- Born: March 29, 1954 (age 72) New York City, U.S.
- Spouse: Paul Edelman
- Children: 2

Academic background
- Education: Middlebury College (BA) University of Chicago (JD)
- Academic advisor: Murray Dry

Academic work
- Discipline: Law
- Sub-discipline: Constitutional law
- Institutions: Vanderbilt University University of Minnesota

= Suzanna Sherry =

American legal scholar

Suzanna Sherry (born March 29, 1954) is an American legal scholar in the area of constitutional law with particular emphasis in the subject of federal courts. She is the Herman O. Loewenstein Chair Emerita at the Vanderbilt University Law School.

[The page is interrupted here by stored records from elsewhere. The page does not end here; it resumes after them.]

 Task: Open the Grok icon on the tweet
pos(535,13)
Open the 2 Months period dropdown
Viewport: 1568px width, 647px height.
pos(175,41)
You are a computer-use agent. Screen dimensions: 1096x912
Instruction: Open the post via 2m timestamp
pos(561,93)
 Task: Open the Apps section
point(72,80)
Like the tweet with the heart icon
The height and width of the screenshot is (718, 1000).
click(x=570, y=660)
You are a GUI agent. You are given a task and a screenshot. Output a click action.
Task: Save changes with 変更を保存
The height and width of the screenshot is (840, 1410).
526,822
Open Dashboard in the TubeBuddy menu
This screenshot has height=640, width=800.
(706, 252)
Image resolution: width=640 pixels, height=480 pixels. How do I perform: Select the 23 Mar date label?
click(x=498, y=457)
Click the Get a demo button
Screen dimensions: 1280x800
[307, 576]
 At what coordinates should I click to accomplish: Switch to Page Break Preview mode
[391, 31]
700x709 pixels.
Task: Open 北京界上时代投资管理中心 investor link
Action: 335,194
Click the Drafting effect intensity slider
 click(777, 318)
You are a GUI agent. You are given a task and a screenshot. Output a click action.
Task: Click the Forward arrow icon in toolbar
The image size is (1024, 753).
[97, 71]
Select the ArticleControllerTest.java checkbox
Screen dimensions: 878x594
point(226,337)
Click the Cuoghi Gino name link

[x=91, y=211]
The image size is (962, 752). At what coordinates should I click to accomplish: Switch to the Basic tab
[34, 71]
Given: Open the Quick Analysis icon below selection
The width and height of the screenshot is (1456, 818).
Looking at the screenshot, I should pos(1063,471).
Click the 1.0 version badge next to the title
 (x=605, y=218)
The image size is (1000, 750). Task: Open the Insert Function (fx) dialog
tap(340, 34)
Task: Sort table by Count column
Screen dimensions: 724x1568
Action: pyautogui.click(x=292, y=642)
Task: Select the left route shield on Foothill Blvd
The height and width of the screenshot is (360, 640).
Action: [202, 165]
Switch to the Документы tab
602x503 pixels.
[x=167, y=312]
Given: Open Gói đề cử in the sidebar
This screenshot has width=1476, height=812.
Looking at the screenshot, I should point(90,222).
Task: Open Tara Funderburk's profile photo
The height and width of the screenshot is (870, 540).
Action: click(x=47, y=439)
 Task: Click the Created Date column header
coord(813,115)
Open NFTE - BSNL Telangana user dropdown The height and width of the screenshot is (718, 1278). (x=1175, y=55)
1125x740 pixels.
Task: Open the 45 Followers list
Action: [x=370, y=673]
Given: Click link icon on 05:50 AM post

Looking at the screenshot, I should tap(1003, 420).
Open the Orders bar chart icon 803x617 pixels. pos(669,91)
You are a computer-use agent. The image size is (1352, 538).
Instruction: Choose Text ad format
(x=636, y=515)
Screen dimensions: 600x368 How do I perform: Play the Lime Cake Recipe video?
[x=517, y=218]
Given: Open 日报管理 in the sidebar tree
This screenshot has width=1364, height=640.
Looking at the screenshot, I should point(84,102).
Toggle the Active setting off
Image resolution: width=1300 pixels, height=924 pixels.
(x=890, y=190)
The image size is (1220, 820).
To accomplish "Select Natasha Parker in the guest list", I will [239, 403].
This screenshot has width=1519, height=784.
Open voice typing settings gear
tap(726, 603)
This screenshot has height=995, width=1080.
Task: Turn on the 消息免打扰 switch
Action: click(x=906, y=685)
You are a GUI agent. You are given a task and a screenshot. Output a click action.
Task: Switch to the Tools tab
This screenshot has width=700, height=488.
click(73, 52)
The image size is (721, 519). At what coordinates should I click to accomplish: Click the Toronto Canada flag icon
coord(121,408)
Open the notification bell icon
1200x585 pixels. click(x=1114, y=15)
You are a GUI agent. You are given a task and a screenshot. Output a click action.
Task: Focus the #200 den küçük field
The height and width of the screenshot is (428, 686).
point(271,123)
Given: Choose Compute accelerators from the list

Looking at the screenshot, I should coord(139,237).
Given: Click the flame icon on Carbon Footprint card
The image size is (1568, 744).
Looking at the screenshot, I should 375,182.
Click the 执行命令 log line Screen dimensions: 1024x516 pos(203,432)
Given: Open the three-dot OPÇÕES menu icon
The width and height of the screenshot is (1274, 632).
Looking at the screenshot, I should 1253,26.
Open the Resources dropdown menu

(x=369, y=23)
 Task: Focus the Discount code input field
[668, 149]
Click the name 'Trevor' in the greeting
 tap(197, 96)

== Early life and education ==
Sherry was born on March 29, 1954, in New York City. She earned a Bachelor of Arts degree from Middlebury College in 1976, where she studied under Murray Dry. She earned a J.D. degree from the University of Chicago Law School in 1979.

== Career ==
After graduating from law school, Sherry served as a law clerk for Judge John Cooper Godbold of the United States Court of Appeals for the Fifth Circuit. She later worked as an associate at Miller Cassidy Larroca & Lewin in Washington, D.C. From 1982 to 2000, she was on the faculty of the University of Minnesota Law School. She joined Vanderbilt University in 2000. Sherry's primary works are Desperately Seeking Certainty: The Misguided Quest for Constitutional Foundations, Beyond All Reason: The Radical Assault on Truth in American Law, and A History of the American Constitution (each with Daniel A. Farber of the University of California's Boalt Hall). Beginning in 1986, Sherry studied Supreme Court Justice Sandra Day O'Connor's opinions as a part of research on female jurists. She has published numerous law review articles and essays, including on the topics of constitutional law, judicial activism, and the federal court system. Sherry's work has been published in the Harvard Law Review, Texas Law Review, Iowa Law Review, Michigan Law Review, the William & Mary Law Review, and others. Sherry retired from Vanderbilt in 2022, assuming the position of chair emerita.

== Personal life ==
Sherry is married to Paul Edelman, a professor of law and mathematics, who has authored and collaborated on many quantitative analysis of law and law and economics articles. They have 2 children.